Thursday, September 18, 2008

Tanning

I cannot believe that I now have any experience with this subject, which in the past I have expressed nothing but disdain for.

Disdain, that is, until I tried on a dress that made me appear to be an illustration from “Ghosts of America”. My skin looked like the white underbelly of a fish, blending with the beige of the dress to create the understated yet hideous fashion statement of having a wasting disease.

My daughters go to the tanning salon on a regular basis. “Isn’t it relaxing?” asked Mary Kate.

Hmmmm.

Relaxing.

Why sure.

Here are some of my relaxing thoughts:

Gosh this is loud.

This is really scary.

Is it supposed to be this loud?

Maybe the bed is broken.

I wonder if the girl remembered to set the timer.

Maybe the timer is broken.

Do I have enough bronzer on? I think I don’t have enough bronzer on.

Maybe I have too much bronzer on.

Maybe I will turn orange.

I think she forgot to set the timer.

Gosh it’s getting hot.

Is hair flammable?

I am positive she forgot to set the timer.

Could this bed be defective?

Maybe it’s defective and has freakishly strong UV rays.

Maybe I am going to burst into flames any minute. Starting with my hair.

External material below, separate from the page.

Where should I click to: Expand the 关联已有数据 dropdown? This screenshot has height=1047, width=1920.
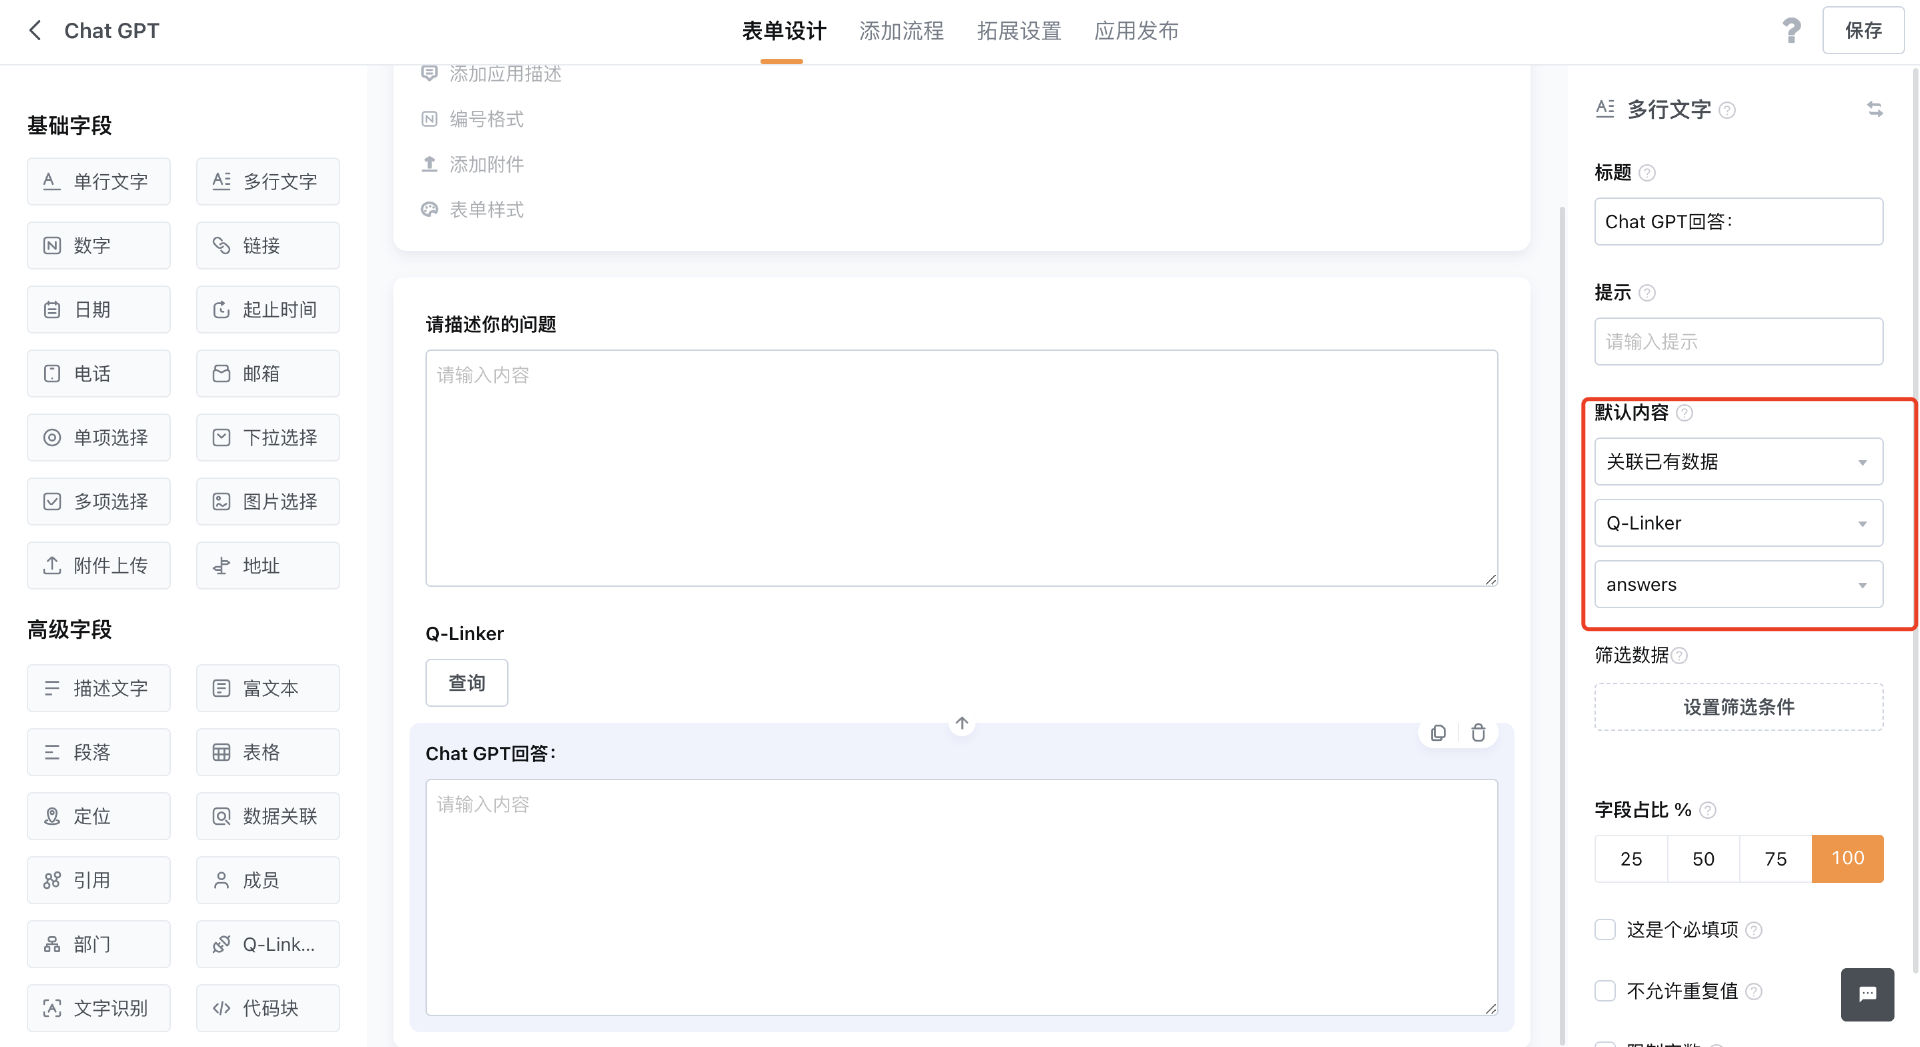click(x=1738, y=462)
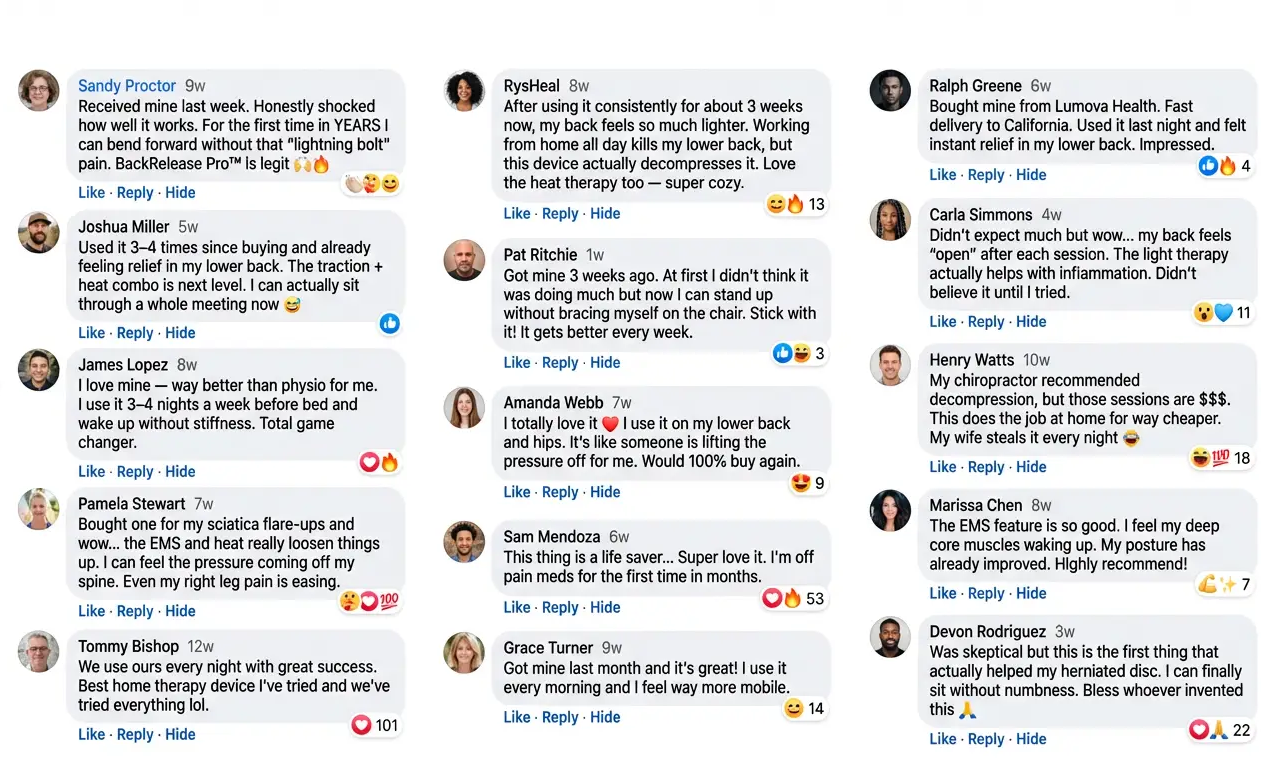Like Devon Rodriguez's comment
This screenshot has height=768, width=1261.
coord(943,739)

Agh!! Agh!!! I am going to end up in the burn center swathed in bandages and loaded with IV pain killers.

Actually, now that I mention it, that last part doesn’t sound too bad.

She forgot to set the timer!! I know it, I know it!!! I am going to be immolated, I know it!!! My children will gaze sadly at my charred remains, hold each other and say “I hope she left some money.”

The whole store will burn down and it will be all my fault. It will be known as the “The Great Tanning Disaster of 2008” and will have my name inexorably linked to it because it will turn out I had some weird genetic predisposition to spontaneous combustion when exposed to a tanning bed.

I will not only die a horrible death, but an embarrassing one too.

CLICK!!!!!!! The machine snaps off. Phew!!! I am alive, unscathed and, um… pink.

Alrighty then, all ready for tomorrow!!!

6 comments:

Anonymous said...

Ha!Ha! After reading this, I will never, ever enter a tanning salon!

Da Old Man said...

You sound like me. :)

I never did the tanning salon, but have been in MRI with nearly the same thoughts

Paul Burman said...

And pink? Is that the way it's supposed to work?? I remember being told as a kid by a friend's uncle that I looked like a human milk bottle, but getting pretty burned whenever I tried to change things. It wasn't worth the pain or the risk to oscillate between a walking milk bottle and a human-lobster! 8~)

Marie said...

Manju, why do I think you probably have more common sense in Mumbai than we do in New Jersey and therefore do not have tanning salons!!

I used to feel the same way too, Joe, but after three years of probably 15 MRI's, I have found I am used to them. Never thought that would happen!!!!

Oh, Paul, you poor thing, a human milk bottle?!?! That is indeed white. What a mean thing to say to a kid, though.

Fortunately I am now brown-ish, but did start out pink. I do not think that is the way it is supposed to work. But Pinking Salon does not have the same cachet. lol

Today I managed to burn my bum. When I wriggled around in the bed to make myself comfortable [less hysterical] I managed to get two little crescents of my backside burned.

Alright, alright, BIG crescents. Sheesh. Picky, picky, picky.

And I followed this by having the hair on my legs and under my arms torn out by the roots. This is otherwise known as waxing. Because "Tearing Your Hair Out By the Roots" would definitely be less appealing.

Anonymous said...

This is one of the funniest posts I've ever read. Please become a stage comic...please.

Marie said...

Hey, thanks Chantal!!!!! That is the greatest compliment anyone can give me!!!

I love being funny. I have a pathological need to make people laugh.

But a stage comic!!! Being funny is easy for me, but whoa, that is HARD!!